Uploading files to Azure blob storage taking more time for larger files - azure

Hi All...
I am trying to uploading the lager file (size more than 100 MB) files
to Azure blob storage.Below is the code.
My problem is even though I have used BeginPutBlock with TPL (Task
Parallelism) it is taking more time (20 Min for 100 MB uploading). But
i have to upload the files more than 2 GB size.
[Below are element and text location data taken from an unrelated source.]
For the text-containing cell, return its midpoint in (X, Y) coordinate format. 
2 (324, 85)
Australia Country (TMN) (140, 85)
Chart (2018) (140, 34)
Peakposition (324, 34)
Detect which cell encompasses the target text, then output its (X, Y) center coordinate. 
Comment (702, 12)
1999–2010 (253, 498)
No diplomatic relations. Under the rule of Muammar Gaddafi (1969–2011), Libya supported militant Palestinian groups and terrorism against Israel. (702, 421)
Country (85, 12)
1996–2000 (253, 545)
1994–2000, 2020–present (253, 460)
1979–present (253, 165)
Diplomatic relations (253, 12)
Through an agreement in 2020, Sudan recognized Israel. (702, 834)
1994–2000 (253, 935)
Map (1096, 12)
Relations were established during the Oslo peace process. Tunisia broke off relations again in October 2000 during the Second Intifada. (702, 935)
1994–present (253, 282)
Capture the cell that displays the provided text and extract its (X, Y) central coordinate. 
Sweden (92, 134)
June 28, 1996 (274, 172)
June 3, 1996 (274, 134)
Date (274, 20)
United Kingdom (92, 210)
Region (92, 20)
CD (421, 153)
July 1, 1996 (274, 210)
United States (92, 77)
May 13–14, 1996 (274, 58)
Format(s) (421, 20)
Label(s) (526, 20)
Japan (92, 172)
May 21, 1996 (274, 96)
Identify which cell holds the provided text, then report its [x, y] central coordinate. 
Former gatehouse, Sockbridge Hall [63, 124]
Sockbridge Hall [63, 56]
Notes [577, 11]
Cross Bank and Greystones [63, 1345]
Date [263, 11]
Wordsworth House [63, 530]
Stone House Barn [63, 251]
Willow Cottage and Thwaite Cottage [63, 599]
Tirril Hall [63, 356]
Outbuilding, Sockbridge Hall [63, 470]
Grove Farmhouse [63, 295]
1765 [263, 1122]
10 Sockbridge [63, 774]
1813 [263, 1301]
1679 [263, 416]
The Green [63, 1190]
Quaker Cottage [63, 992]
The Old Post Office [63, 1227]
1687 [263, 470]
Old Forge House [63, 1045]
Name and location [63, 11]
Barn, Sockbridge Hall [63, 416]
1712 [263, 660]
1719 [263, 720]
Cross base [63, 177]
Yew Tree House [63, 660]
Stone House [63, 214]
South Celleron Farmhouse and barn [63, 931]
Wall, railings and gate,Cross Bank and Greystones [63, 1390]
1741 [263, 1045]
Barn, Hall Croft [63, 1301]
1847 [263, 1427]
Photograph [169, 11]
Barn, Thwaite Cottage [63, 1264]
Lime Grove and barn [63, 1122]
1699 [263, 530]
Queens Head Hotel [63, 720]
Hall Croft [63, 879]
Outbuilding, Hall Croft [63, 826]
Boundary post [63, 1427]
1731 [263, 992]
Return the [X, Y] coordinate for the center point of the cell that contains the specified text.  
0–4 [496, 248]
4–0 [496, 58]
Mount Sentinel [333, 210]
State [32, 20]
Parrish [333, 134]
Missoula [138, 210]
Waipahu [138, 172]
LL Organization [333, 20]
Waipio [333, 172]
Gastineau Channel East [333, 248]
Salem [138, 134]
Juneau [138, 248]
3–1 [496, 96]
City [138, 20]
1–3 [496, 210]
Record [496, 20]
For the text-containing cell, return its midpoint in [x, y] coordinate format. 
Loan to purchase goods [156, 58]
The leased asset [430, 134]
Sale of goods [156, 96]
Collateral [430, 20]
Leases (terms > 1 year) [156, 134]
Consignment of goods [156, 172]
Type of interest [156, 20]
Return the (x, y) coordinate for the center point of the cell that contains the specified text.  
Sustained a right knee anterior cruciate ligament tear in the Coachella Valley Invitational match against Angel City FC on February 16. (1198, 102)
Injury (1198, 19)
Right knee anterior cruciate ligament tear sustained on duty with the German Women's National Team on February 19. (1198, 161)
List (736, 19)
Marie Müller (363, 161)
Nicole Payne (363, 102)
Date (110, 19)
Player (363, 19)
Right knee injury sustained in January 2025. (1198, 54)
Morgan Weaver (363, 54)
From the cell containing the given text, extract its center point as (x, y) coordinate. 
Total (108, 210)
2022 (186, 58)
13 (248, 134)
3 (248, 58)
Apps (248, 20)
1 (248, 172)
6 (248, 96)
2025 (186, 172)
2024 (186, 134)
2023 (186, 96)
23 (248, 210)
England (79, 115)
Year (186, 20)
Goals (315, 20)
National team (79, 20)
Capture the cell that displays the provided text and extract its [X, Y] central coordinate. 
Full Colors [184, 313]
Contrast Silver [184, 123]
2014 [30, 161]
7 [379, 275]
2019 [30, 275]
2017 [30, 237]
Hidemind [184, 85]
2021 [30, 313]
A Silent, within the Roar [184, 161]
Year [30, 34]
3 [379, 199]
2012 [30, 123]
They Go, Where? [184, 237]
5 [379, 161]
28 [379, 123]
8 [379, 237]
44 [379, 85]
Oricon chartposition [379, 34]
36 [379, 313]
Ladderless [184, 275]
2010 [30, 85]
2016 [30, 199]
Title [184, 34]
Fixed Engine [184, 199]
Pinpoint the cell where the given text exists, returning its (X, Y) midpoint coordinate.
Can anyone please help
me on this.
namespace BlobSamples {
public class UploadAsync
{
static void Main(string[] args)
{
//string filePath = #"D:\Frameworks\DNCMag-Issue26-DoubleSpread.pdf";
string filePath = #"E:\E Books\NageswaraRao Meterial\ebooks\applied_asp.net_4_in_context.pdf";
string accountName = "{account name}";
string accountKey = "{account key}";
string containerName = "sampleContainer";
string blobName = Path.GetFileName(filePath);
//byte[] fileContent = File.ReadAllBytes(filePath);
Stream fileContent = System.IO.File.OpenRead(filePath);
StorageCredentials creds = new StorageCredentials(accountName, accountKey);
CloudStorageAccount storageAccount = new CloudStorageAccount(creds, useHttps: true);
CloudBlobClient blobclient = storageAccount.CreateCloudBlobClient();
CloudBlobContainer container = blobclient.GetContainerReference(containerName);
CloudBlockBlob blob = container.GetBlockBlobReference(blobName);
// Define your retry strategy: retry 5 times, starting 1 second apart
// and adding 2 seconds to the interval each retry.
var retryStrategy = new Incremental(5, TimeSpan.FromSeconds(1),
TimeSpan.FromSeconds(2));
// Define your retry policy using the retry strategy and the Azure storage
// transient fault detection strategy.
var retryPolicy =
new RetryPolicy<StorageTransientErrorDetectionStrategy>(retryStrategy);
// Receive notifications about retries.
retryPolicy.Retrying += (sender, arg) =>
{
// Log details of the retry.
var msg = String.Format("Retry - Count:{0}, Delay:{1}, Exception:{2}",
arg.CurrentRetryCount, arg.Delay, arg.LastException);
};
Console.WriteLine("Upload Started" + DateTime.Now);
ChunkedUploadStreamAsync(blob, fileContent, (1024*1024), retryPolicy);
Console.WriteLine("Upload Ended" + DateTime.Now);
Console.ReadLine();
}
private static Task PutBlockAsync(CloudBlockBlob blob, string id, Stream stream, RetryPolicy policy)
{
Func<Task> uploadTaskFunc = () => Task.Factory
.FromAsync(
(asyncCallback, state) => blob.BeginPutBlock(id, stream, null, null, null, null, asyncCallback, state)
, blob.EndPutBlock
, null
);
Console.WriteLine("Uploaded " + id + DateTime.Now);
return policy.ExecuteAsync(uploadTaskFunc);
}
public static Task ChunkedUploadStreamAsync(CloudBlockBlob blob, Stream source, int chunkSize, RetryPolicy policy)
{
var blockids = new List<string>();
var blockid = 0;
int count;
// first create a list of TPL Tasks for uploading blocks asynchronously
var tasks = new List<Task>();
var bytes = new byte[chunkSize];
while ((count = source.Read(bytes, 0, bytes.Length)) != 0)
{
var id = Convert.ToBase64String(BitConverter.GetBytes(++blockid));
blockids.Add(id);
tasks.Add(PutBlockAsync(blob, id, new MemoryStream(bytes, true), policy));
bytes = new byte[chunkSize]; //need a new buffer to avoid overriding previous one
}
return Task.Factory.ContinueWhenAll(
tasks.ToArray(),
array =>
{
// propagate exceptions and make all faulted Tasks as observed
Task.WaitAll(array);
policy.ExecuteAction(() => blob.PutBlockListAsync(blockids));
Console.WriteLine("Uploaded Completed " + DateTime.Now);
});
}
} }

If you can accept command line tool, you can try AzCopy, which is able to transfer Azure Storage data in high performance and its transferring can be resumed.
If you want to control the transferring jobs programmatically, please use Azure Storage Data Movement Library, which is the core of AzCopy.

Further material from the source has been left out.